--- Provided text ---
If you’ve ever taken a machine learning course, you’ve likely come across the MNIST dataset. A collection of 70,000 grayscale images of handwritten digits ranging from 0 to 9. It’s often described as the “Hello, World” of computer vision.

Most tutorials show how to build models for this task using popular deep learning libraries like TensorFlow or PyTorch. These frameworks are powerful, but they abstract away so much of what’s happening under the hood.

In this project, I decided to strip away all the abstraction and build a neural network from scratch, using nothing but NumPy. No Keras. No scikit-learn. No high-level APIs. Just a raw, honest neural network implementation — layer by layer, function by function.

The goal? To truly understand how neural networks work at the fundamental level, it is essential to grasp how images are processed, how neurons activate, how predictions are made, and how the model learns from mistakes.

What is MNIST and Why Use It?

The MNIST dataset contains 70,000 images of handwritten digits:

  1. 60,000 for training and
  2. 10,000 for testing.

Each image is 28×28 pixels, in grayscale, and labeled with the correct digit (0–9). That means every image can be flattened into a 784-dimensional vector.

MNIST is simple enough to let us focus on core learning mechanics, but complex enough to make the results meaningful.

To follow along with this guide, you can find the code implementation in a Jupyter notebook in this GitHub repo. Let’s start by loading and visualizing the data.

Step 1: Loading and Exploring the Dataset

We’ll use tensorflow.keras.datasets to load MNIST, just to avoid dealing with downloading and parsing files manually. This is the only exception we make for convenience.

Python
from tensorflow.keras.datasets import mnist

# Load MNIST dataset
(X_train, y_train), (X_test, y_test) = mnist.load_data()

This gives us:

  • X_train: 60,000 images of shape (28, 28)
  • y_train: corresponding labels (integers from 0–9)
  • X_test, y_test: the 10,000 test samples

Let’s visualize a few digits to get a feel for the data:

Python
plt.figure(figsize=(10, 2))
for i in range(10):
    plt.subplot(1, 10, i + 1)
--- Entries supplied ---
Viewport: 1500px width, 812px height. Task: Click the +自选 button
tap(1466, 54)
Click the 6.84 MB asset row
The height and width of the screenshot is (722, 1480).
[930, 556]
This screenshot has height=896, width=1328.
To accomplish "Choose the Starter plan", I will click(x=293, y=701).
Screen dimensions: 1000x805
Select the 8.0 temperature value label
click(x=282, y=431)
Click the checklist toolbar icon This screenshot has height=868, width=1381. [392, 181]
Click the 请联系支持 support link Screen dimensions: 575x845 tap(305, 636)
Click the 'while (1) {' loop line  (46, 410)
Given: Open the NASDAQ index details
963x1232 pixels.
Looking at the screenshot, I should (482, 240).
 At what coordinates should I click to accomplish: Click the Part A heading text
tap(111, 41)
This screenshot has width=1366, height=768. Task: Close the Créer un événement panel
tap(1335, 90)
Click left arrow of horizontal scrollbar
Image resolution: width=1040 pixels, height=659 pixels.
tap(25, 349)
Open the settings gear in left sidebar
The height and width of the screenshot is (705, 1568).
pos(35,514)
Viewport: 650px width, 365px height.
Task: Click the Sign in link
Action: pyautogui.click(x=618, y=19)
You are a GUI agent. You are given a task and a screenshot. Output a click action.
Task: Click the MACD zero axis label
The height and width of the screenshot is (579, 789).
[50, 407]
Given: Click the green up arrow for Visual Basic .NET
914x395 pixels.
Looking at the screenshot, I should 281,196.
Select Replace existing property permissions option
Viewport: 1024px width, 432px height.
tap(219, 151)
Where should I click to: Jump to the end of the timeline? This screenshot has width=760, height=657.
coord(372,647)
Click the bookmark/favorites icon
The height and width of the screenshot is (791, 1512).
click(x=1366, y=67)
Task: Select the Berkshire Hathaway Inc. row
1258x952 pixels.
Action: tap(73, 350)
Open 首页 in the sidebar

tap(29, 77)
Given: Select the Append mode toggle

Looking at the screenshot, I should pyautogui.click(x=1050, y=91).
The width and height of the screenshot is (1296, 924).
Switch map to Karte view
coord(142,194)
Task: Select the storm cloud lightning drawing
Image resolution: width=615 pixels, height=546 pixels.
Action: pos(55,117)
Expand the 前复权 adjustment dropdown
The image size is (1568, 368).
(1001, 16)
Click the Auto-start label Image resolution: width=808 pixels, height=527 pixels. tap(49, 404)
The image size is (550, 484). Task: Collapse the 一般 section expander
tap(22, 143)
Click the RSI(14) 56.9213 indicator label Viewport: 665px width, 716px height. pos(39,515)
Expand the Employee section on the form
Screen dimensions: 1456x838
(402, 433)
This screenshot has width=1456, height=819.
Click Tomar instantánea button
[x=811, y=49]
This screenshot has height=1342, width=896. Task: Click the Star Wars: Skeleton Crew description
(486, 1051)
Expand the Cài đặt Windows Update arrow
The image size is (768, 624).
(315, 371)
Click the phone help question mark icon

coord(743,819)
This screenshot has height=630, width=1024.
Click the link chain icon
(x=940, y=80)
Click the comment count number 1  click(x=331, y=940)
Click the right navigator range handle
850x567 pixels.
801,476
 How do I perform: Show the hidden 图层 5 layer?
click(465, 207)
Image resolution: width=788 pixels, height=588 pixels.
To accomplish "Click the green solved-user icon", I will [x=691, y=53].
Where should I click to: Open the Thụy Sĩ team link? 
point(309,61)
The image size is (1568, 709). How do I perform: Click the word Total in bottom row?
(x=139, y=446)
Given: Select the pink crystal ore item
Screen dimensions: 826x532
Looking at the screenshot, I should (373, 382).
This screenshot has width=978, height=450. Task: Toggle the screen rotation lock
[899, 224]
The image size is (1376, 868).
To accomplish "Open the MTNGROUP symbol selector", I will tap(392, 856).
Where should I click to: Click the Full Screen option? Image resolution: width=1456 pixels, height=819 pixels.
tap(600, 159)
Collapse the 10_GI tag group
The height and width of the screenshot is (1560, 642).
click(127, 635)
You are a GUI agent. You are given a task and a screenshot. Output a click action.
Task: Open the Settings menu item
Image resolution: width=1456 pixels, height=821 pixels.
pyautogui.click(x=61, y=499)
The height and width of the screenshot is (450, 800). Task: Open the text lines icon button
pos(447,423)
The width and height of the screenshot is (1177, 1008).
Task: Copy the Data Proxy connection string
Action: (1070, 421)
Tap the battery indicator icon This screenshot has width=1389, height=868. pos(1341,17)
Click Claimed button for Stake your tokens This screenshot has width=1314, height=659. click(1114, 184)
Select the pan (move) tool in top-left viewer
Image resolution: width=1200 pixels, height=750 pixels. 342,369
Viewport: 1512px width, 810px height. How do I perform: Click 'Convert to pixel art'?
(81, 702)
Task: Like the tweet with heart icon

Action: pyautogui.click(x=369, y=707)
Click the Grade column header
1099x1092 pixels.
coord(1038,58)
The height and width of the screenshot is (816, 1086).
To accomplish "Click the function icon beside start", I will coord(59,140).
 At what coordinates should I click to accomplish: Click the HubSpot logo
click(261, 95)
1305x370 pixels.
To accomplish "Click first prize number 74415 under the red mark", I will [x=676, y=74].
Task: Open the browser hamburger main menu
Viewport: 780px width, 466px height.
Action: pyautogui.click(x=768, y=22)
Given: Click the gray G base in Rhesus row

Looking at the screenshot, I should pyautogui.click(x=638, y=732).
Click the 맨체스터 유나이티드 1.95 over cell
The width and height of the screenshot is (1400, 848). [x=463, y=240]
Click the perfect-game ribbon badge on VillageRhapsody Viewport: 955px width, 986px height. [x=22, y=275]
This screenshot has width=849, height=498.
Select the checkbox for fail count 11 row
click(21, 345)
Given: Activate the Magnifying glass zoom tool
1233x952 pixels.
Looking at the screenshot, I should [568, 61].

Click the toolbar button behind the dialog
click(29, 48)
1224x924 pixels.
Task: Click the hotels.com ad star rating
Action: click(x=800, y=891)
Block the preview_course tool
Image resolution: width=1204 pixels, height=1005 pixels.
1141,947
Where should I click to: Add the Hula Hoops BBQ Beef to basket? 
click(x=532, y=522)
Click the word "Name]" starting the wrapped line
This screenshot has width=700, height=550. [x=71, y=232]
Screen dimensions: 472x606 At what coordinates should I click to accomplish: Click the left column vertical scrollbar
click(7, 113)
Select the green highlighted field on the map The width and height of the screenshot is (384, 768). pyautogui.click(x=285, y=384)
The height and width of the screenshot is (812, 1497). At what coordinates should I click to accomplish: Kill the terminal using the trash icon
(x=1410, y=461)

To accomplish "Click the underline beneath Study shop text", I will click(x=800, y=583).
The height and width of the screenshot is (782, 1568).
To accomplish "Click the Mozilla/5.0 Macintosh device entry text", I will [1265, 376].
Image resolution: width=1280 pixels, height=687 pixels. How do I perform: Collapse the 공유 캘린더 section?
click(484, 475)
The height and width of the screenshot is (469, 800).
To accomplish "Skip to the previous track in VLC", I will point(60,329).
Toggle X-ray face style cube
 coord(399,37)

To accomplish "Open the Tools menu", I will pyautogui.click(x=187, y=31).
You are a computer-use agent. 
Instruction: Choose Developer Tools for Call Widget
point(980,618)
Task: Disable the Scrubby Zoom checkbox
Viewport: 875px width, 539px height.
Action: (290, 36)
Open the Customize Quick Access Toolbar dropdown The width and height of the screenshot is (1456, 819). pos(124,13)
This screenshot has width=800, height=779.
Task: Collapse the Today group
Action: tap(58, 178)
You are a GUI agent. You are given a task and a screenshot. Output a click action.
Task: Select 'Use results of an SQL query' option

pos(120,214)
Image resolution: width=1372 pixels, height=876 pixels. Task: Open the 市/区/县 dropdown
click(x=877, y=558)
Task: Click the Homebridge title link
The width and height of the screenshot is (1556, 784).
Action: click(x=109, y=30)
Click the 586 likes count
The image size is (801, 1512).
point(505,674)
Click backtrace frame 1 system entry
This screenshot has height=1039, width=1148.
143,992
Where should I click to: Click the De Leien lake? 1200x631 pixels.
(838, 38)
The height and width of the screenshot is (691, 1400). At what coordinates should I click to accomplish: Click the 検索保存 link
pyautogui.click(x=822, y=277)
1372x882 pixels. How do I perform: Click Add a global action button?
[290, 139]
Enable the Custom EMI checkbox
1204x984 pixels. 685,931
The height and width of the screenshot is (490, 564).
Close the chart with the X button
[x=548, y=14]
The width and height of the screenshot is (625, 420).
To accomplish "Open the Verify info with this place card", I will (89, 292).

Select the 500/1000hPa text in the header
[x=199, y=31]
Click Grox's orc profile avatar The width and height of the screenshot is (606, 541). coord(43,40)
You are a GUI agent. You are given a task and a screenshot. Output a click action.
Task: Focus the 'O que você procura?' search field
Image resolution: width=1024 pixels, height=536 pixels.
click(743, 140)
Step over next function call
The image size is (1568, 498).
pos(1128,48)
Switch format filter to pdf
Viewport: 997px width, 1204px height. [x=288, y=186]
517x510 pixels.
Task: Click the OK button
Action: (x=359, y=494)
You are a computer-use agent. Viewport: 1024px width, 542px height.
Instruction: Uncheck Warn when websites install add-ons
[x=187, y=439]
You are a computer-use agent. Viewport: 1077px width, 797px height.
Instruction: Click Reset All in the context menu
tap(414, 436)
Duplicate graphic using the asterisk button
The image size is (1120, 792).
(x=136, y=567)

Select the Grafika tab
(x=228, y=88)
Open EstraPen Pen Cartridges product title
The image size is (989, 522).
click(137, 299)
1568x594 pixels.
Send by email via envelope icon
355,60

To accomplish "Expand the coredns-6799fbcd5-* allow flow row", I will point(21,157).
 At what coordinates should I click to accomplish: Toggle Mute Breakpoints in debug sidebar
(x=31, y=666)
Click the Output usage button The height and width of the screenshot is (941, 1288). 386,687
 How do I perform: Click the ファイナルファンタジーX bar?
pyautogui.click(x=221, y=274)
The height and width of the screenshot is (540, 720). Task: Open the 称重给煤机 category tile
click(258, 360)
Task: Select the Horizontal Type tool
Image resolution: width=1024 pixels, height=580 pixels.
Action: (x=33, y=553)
---
§ What to work on:
1. Rewrite the MNIST text from "In this project, I" up to and including "10,000 for testing.", replacing "NumPy" with "plain Python".
2. Retype the records from their start up to and including the line with "Action: pyautogui.click(x=618, y=19)".
The records are unrelated to the MNIST text.

§ Answers provided:
1.
In this project, I decided to strip away all the abstraction and build a neural network from scratch, using nothing but plain Python. No Keras. No scikit-learn. No high-level APIs. Just a raw, honest neural network implementation — layer by layer, function by function.

The goal? To truly understand how neural networks work at the fundamental level, it is essential to grasp how images are processed, how neurons activate, how predictions are made, and how the model learns from mistakes.

What is MNIST and Why Use It?

The MNIST dataset contains 70,000 images of handwritten digits:

  1. 60,000 for training and
  2. 10,000 for testing.

2.
Viewport: 1500px width, 812px height. Task: Click the +自选 button
tap(1466, 54)
Click the 6.84 MB asset row
The height and width of the screenshot is (722, 1480).
[930, 556]
This screenshot has height=896, width=1328.
To accomplish "Choose the Starter plan", I will click(x=293, y=701).
Screen dimensions: 1000x805
Select the 8.0 temperature value label
click(x=282, y=431)
Click the checklist toolbar icon This screenshot has height=868, width=1381. [392, 181]
Click the 请联系支持 support link Screen dimensions: 575x845 tap(305, 636)
Click the 'while (1) {' loop line  (46, 410)
Given: Open the NASDAQ index details
963x1232 pixels.
Looking at the screenshot, I should (482, 240).
 At what coordinates should I click to accomplish: Click the Part A heading text
tap(111, 41)
This screenshot has width=1366, height=768. Task: Close the Créer un événement panel
tap(1335, 90)
Click left arrow of horizontal scrollbar
Image resolution: width=1040 pixels, height=659 pixels.
tap(25, 349)
Open the settings gear in left sidebar
The height and width of the screenshot is (705, 1568).
pos(35,514)
Viewport: 650px width, 365px height.
Task: Click the Sign in link
Action: pyautogui.click(x=618, y=19)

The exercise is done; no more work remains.